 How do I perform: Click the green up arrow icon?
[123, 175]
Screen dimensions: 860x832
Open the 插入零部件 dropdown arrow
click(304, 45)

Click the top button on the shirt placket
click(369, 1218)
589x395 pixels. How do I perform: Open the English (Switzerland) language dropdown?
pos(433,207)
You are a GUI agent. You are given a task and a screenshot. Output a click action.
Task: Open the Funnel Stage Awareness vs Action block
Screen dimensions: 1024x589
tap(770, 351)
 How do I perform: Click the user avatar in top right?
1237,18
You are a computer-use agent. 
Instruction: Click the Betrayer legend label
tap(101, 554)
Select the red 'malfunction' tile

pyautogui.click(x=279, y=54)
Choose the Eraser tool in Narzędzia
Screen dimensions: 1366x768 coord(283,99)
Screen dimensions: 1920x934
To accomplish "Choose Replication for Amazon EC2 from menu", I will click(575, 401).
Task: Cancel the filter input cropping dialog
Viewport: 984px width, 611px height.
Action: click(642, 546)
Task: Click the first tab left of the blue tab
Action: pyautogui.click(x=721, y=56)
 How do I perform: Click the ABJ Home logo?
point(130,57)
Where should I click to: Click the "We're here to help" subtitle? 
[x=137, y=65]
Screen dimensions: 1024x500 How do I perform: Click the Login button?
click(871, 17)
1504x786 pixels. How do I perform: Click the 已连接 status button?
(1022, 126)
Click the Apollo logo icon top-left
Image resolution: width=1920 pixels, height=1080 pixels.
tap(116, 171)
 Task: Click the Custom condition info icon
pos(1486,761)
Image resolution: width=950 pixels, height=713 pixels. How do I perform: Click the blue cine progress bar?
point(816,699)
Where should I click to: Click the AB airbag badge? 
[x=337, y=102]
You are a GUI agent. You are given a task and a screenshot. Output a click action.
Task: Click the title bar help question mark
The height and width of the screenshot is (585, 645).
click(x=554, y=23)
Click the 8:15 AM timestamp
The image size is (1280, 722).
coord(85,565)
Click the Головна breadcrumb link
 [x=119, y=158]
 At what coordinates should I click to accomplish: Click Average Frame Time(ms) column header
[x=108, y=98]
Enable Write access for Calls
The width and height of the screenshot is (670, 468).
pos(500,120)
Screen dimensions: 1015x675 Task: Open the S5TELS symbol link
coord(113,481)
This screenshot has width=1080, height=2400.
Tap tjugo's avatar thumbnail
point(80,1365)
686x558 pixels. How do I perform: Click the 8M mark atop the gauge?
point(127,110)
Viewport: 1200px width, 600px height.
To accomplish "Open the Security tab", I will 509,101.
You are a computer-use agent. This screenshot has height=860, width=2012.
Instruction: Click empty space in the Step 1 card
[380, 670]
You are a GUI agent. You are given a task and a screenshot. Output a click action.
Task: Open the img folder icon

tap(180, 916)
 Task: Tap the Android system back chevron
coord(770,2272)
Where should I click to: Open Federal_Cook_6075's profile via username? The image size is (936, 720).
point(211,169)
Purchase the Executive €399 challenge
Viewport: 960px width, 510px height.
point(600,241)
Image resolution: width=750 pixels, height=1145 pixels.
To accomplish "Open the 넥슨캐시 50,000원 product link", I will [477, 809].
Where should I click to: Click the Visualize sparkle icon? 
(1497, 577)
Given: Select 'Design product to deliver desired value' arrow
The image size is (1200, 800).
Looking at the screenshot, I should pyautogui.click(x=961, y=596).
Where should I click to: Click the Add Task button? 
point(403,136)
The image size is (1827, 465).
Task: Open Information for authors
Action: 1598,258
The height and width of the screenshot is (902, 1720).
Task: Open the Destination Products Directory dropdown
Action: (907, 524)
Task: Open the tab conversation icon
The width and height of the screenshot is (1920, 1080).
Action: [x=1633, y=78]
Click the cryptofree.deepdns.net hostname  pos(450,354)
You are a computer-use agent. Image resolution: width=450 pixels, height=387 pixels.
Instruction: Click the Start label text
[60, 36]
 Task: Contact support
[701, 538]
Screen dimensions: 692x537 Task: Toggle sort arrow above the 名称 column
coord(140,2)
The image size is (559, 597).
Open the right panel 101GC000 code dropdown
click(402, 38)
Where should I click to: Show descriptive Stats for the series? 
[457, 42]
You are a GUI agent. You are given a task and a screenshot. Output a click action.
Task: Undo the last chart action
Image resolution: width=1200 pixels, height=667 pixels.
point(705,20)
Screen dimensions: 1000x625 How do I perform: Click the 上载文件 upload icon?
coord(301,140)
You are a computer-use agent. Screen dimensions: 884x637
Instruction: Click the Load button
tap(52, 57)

▶ _EXERCISE_
Retype the entire listing without altering anything.

▶ _EXPECTED ANSWER_
 How do I perform: Click the green up arrow icon?
[123, 175]
Screen dimensions: 860x832
Open the 插入零部件 dropdown arrow
click(304, 45)

Click the top button on the shirt placket
click(369, 1218)
589x395 pixels. How do I perform: Open the English (Switzerland) language dropdown?
pos(433,207)
You are a GUI agent. You are given a task and a screenshot. Output a click action.
Task: Open the Funnel Stage Awareness vs Action block
Screen dimensions: 1024x589
tap(770, 351)
 How do I perform: Click the user avatar in top right?
1237,18
You are a computer-use agent. 
Instruction: Click the Betrayer legend label
tap(101, 554)
Select the red 'malfunction' tile

pyautogui.click(x=279, y=54)
Choose the Eraser tool in Narzędzia
Screen dimensions: 1366x768 coord(283,99)
Screen dimensions: 1920x934
To accomplish "Choose Replication for Amazon EC2 from menu", I will click(575, 401).
Task: Cancel the filter input cropping dialog
Viewport: 984px width, 611px height.
Action: click(642, 546)
Task: Click the first tab left of the blue tab
Action: pyautogui.click(x=721, y=56)
 How do I perform: Click the ABJ Home logo?
point(130,57)
Where should I click to: Click the "We're here to help" subtitle? 
[x=137, y=65]
Screen dimensions: 1024x500 How do I perform: Click the Login button?
click(871, 17)
1504x786 pixels. How do I perform: Click the 已连接 status button?
(1022, 126)
Click the Apollo logo icon top-left
Image resolution: width=1920 pixels, height=1080 pixels.
tap(116, 171)
 Task: Click the Custom condition info icon
pos(1486,761)
Image resolution: width=950 pixels, height=713 pixels. How do I perform: Click the blue cine progress bar?
point(816,699)
Where should I click to: Click the AB airbag badge? 
[x=337, y=102]
You are a GUI agent. You are given a task and a screenshot. Output a click action.
Task: Click the title bar help question mark
The height and width of the screenshot is (585, 645).
click(x=554, y=23)
Click the 8:15 AM timestamp
The image size is (1280, 722).
coord(85,565)
Click the Головна breadcrumb link
 [x=119, y=158]
 At what coordinates should I click to accomplish: Click Average Frame Time(ms) column header
[x=108, y=98]
Enable Write access for Calls
The width and height of the screenshot is (670, 468).
pos(500,120)
Screen dimensions: 1015x675 Task: Open the S5TELS symbol link
coord(113,481)
This screenshot has width=1080, height=2400.
Tap tjugo's avatar thumbnail
point(80,1365)
686x558 pixels. How do I perform: Click the 8M mark atop the gauge?
point(127,110)
Viewport: 1200px width, 600px height.
To accomplish "Open the Security tab", I will 509,101.
You are a computer-use agent. This screenshot has height=860, width=2012.
Instruction: Click empty space in the Step 1 card
[380, 670]
You are a GUI agent. You are given a task and a screenshot. Output a click action.
Task: Open the img folder icon

tap(180, 916)
 Task: Tap the Android system back chevron
coord(770,2272)
Where should I click to: Open Federal_Cook_6075's profile via username? The image size is (936, 720).
point(211,169)
Purchase the Executive €399 challenge
Viewport: 960px width, 510px height.
point(600,241)
Image resolution: width=750 pixels, height=1145 pixels.
To accomplish "Open the 넥슨캐시 50,000원 product link", I will [477, 809].
Where should I click to: Click the Visualize sparkle icon? 
(1497, 577)
Given: Select 'Design product to deliver desired value' arrow
The image size is (1200, 800).
Looking at the screenshot, I should pyautogui.click(x=961, y=596).
Where should I click to: Click the Add Task button? 
point(403,136)
The image size is (1827, 465).
Task: Open Information for authors
Action: 1598,258
The height and width of the screenshot is (902, 1720).
Task: Open the Destination Products Directory dropdown
Action: (907, 524)
Task: Open the tab conversation icon
The width and height of the screenshot is (1920, 1080).
Action: [x=1633, y=78]
Click the cryptofree.deepdns.net hostname  pos(450,354)
You are a computer-use agent. Image resolution: width=450 pixels, height=387 pixels.
Instruction: Click the Start label text
[60, 36]
 Task: Contact support
[701, 538]
Screen dimensions: 692x537 Task: Toggle sort arrow above the 名称 column
coord(140,2)
The image size is (559, 597).
Open the right panel 101GC000 code dropdown
click(402, 38)
Where should I click to: Show descriptive Stats for the series? 
[457, 42]
You are a GUI agent. You are given a task and a screenshot. Output a click action.
Task: Undo the last chart action
Image resolution: width=1200 pixels, height=667 pixels.
point(705,20)
Screen dimensions: 1000x625 How do I perform: Click the 上载文件 upload icon?
coord(301,140)
You are a computer-use agent. Screen dimensions: 884x637
Instruction: Click the Load button
tap(52, 57)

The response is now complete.